Sullivan was originally a newspaper sportswriter and theater columnist for the New York Daily News. His column concentrated on Broadway shows and gossip. He also did show business news broadcasts on radio. Sullivan continued writing for The News throughout his broadcasting career.
In 1948 the CBS network hired Sullivan to do a weekly Sunday night TV variety show which became The Ed Sullivan Show. The show was broadcast from CBS Studio 50 on Broadway in NewYork City, which in 1967 was renamed the Ed Sullivan Theater (and is now the home of The Late Show with David Letterman).
Sullivan himself seemed to have little acting ability and his mannerisms on camera were somewhat awkward and often caricatured by comedians (who called him "Great Stone Face" due to his deadpan delivery). Columnist Harriet Van Horne alleged that "he got where he is not by having a personality, but by having no personality; he is the commonest common denominator." Sullivan replied with a short note:
- Dear Miss Van Horne,
- You bitch.
- Sincerely, Ed Sullivan 
Somehow Sullivan still seemed to fit the show; he appeared to the audience as an average guy who brought the great acts of show business to their home televisions.

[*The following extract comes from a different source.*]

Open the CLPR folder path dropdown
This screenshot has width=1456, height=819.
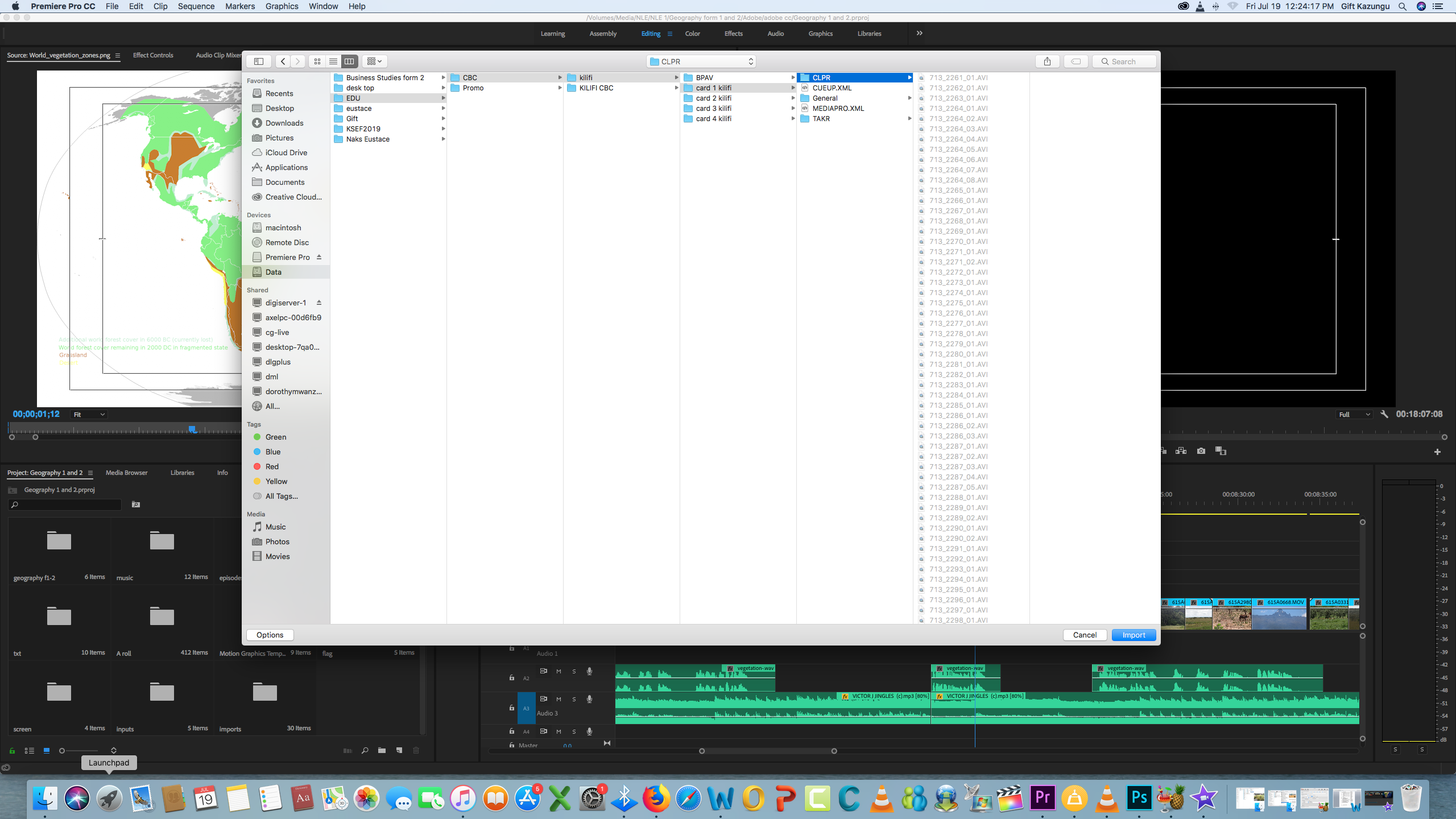(x=701, y=61)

In the 1950s and 1960s Sullivan was a respected starmaker because of the number of performers that became household names after appearing on the show. He had a knack for identifying and promoting top talent and paid a great deal of money to secure that talent for his show.
There was another side to him, he could be very quick to take offense if he felt that he had been crossed and could hold a grudge for a long time.

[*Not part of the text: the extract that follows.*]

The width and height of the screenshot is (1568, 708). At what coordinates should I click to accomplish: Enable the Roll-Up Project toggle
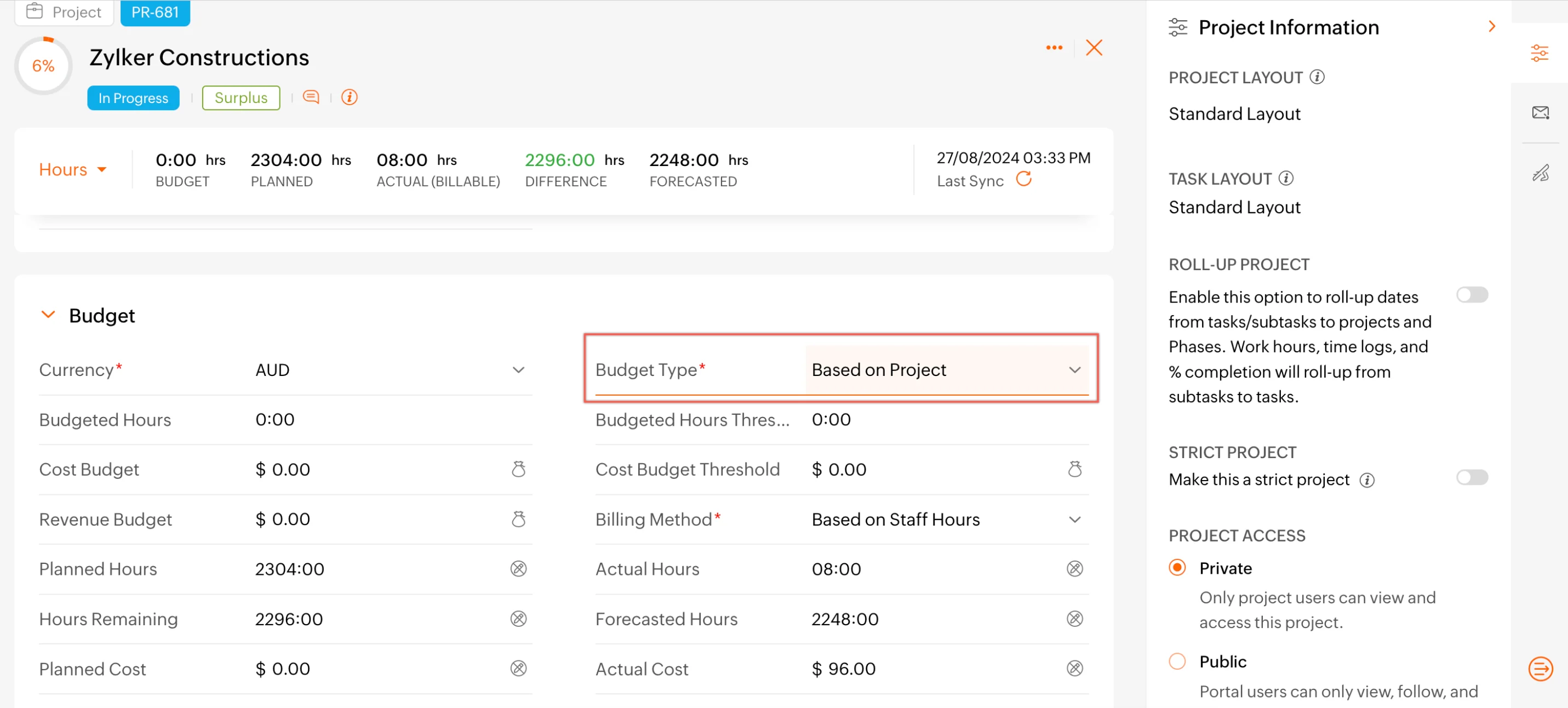tap(1473, 295)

Jackie Mason and The Doors became intimately familiar with that negative side of him. The former was banned from the series in 1969 when Sullivan gestured to wrap things up and Mason replied on live television with the finger. The latter was banned in 1967 after they were asked to remove the lyric "Girl, we couldn't get much higher" from their song "Light My Fire," (as CBS censors believed it was too overt a reference to drug use) and sang the song with the lyrics intact.

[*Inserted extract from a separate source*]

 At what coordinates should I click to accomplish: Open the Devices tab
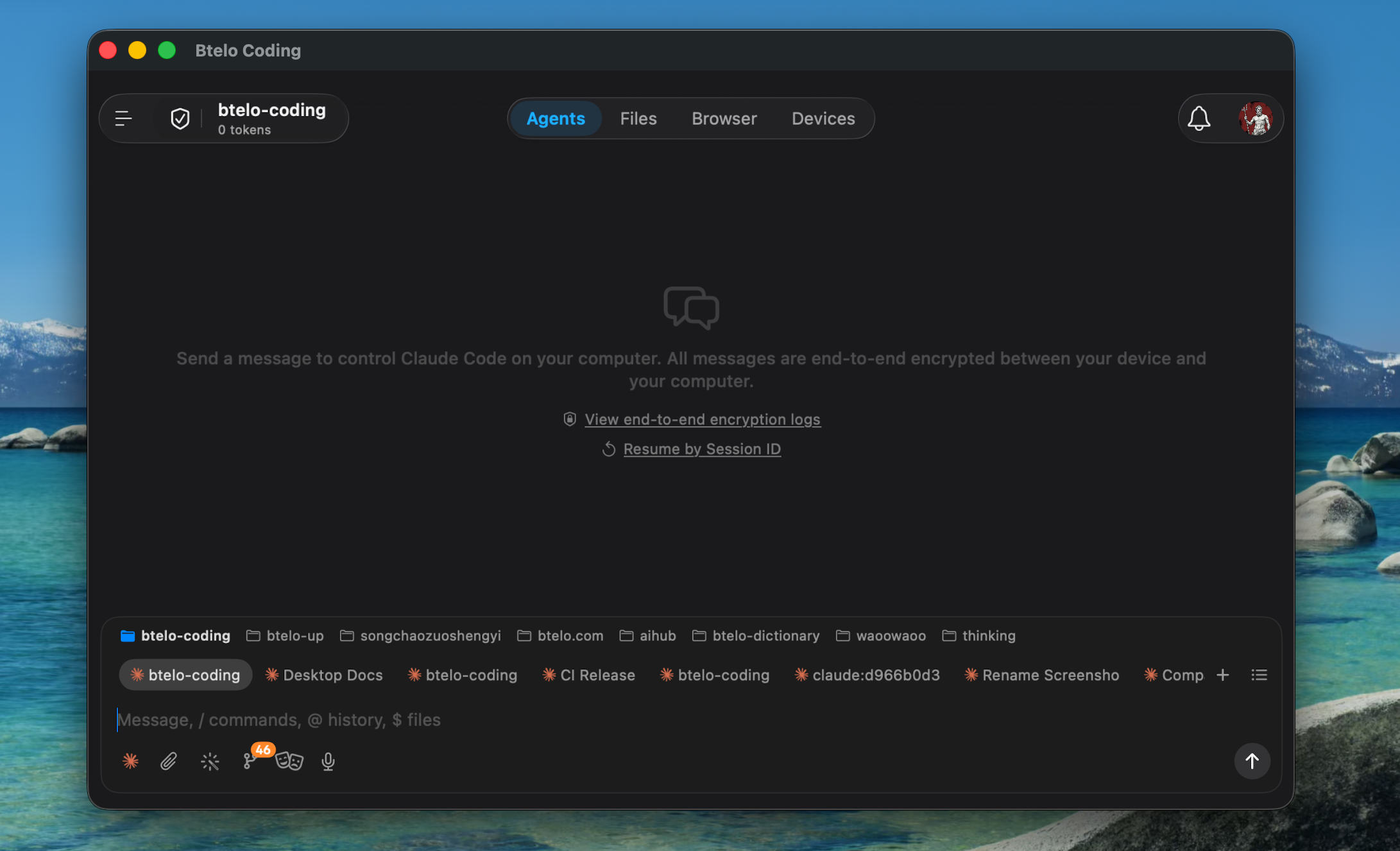(823, 118)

In August of 1956 he was injured in an automobile accident that occurred near his country home in Southbury, Connecticut and had to take a medical leave from the show missing the September 8 appearance of Elvis Presley on his show (something he earlier stated never would happen but he later changed his mind). The fact he had to play catch up to featuring such a star on his show made him determined to get the next big sensation first. In 1964, he achieved that with the first live American appearance of The Beatles.
He has a star on the Hollywood Walk of Fame at 6101 Hollywood Blvd.